* _PETITE TÂCHE_:
Répondez à ces questions sur le texte qui parle du domaine rural romain :
(a) Pour un domaine de combien d'esclaves un villicus suffisait-il ?
(b) Comment appelle-t-on le surveillant de chaque décurie ?
(c) Quel travail fait le saltuarius ?

* _EXTRAIT DU TEXTE_:
++++++

Pour un domaine de quinze ou vingt esclaves, un villicus suffisait. Sur les grands domaines, le personnel était plus nombreux. Nous trouvons dans Columelle, au début de la période impériale, une description assez nette de la « famille rustique. » Elle peut comprendre jusqu’à plusieurs centaines de personnes. On la distingue en plusieurs catégories suivant la nature des travaux. Les uns sont laboureurs et moissonneurs ; les autres sont vignerons ; d’autres sont bergers. Si le domaine est très grand et les esclaves très nombreux, on les répartit dix par dix, et l’on a ainsi des décuries de laboureurs, des décuries de bergers, des décuries de vignerons. Ce n’est pas tout encore. Parmi les esclaves ruraux on compte des ouvriers. Il y a, en effet, des charrues et des voitures à construire ou à réparer. Il y a sans cesse quelques travaux à faire aux bâtimens et aux toitures. Il y a le blé à moudre, le pain à cuire, les vêtemens à tisser. Le domaine doit avoir en soi tout ce qui est nécessaire à la vie. Il faut, autant que possible, ne rien acheter au dehors et ne pas appeler d’étrangers. Le domaine est un petit monde qui doit se suffire à lui-même. Aussi y trouvons-nous des meuniers, des boulangers, des charrons, des maçons, des charpentiers, des forgerons, des fileuses et des tisseuses pour faire les vêtemens des esclaves, et même des barbiers pour les raser. Comme le village libre, ainsi que nous l’avons dit, n’existe pas ou est rare, il faut que tous les élémens de population qui vivraient dans un village de nos jours existent à l’intérieur d’un domaine rural de l’époque romaine. Mais ces hommes sont de condition servile et appartiennent au propriétaire.

Une hiérarchie de chefs commande à cette population. Chaque décurie de laboureurs, de vignerons ou de bergers a son surveillant ou son instructeur, qu’on appelle monitor. Les divers métiers ont leurs chefs des travaux, magistri operum. Quelques hommes ont des emplois de confiance. L’un est sommelier, cellarius ; il distribua les vivres et le vin. L’autre est économe et tient les registres de compte ; on l’appelle dispensator et son nom restera ; dans les domaines monastiques du moyen âge, ce sera le dépensier. Au-dessus d’eux est le procurateur, procurator; il représente le maître au dehors, il fait pour lui les achats et les ventes, il est son fondé de pouvoirs. A côté est l’agent, actor, dont les fonctions sont assez mal définies et qui paraît avoir été surtout chargé de maintenir le bon ordre dans le domaine, de répartir les corvées, de rendre compte au maître de tout ce qui se passe. N’oublions pas le silentiarius, qui est un surveillant, le custos finium, qui empêche l’étranger de franchir les limites et qui est une sorte de garde-champêtre, enfin le saltuarius, qui est un garde forestier.

++++++

* _BLOC DE DONNÉES_:
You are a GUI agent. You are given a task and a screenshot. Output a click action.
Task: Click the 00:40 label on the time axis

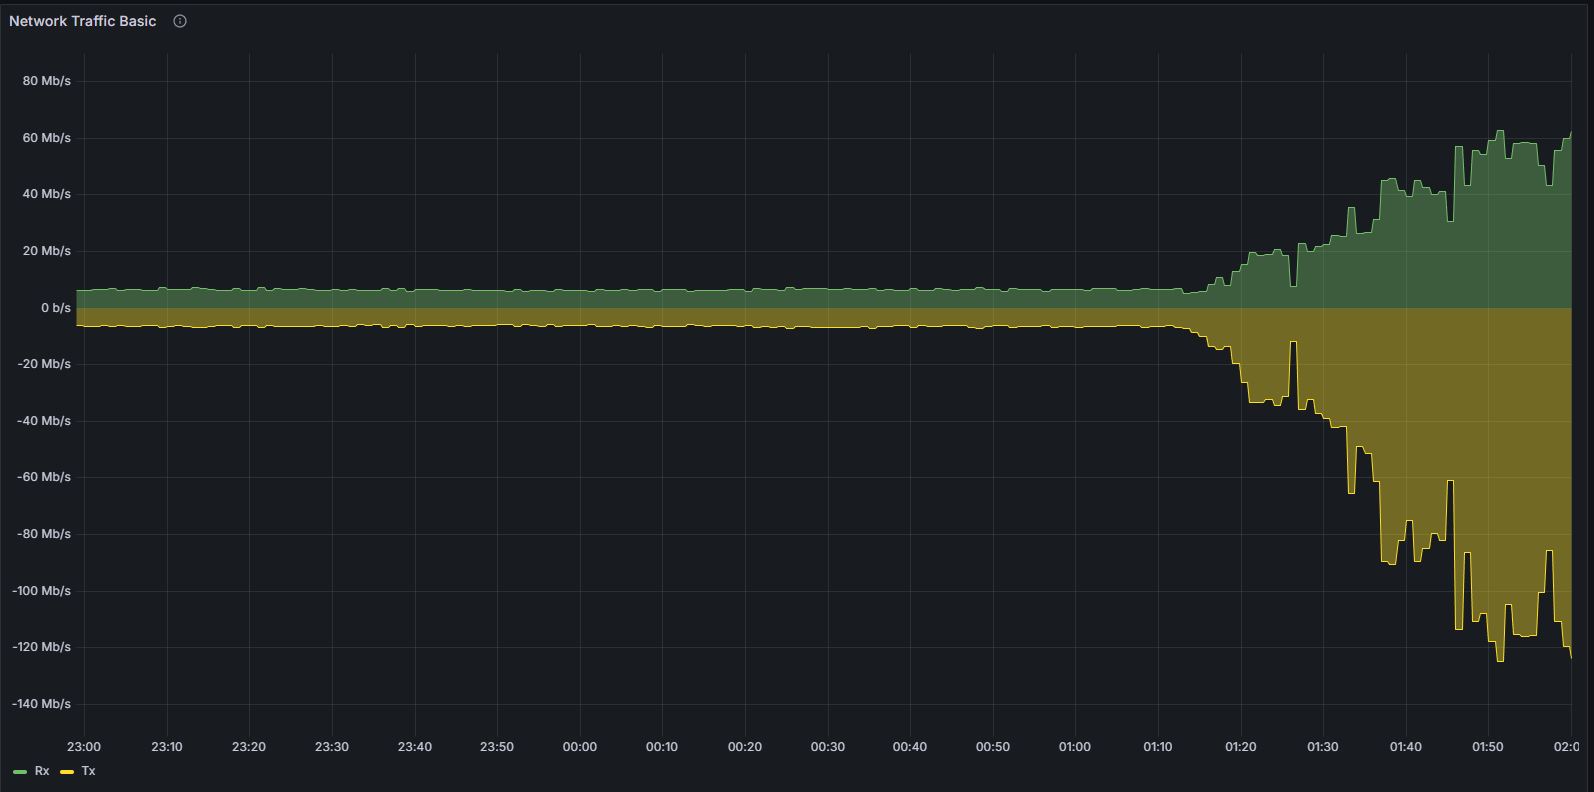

++++++

* _RÉPONSE_:
(a) Pour un domaine de quinze ou vingt esclaves.
(b) On l'appelle monitor.
(c) C'est un garde forestier.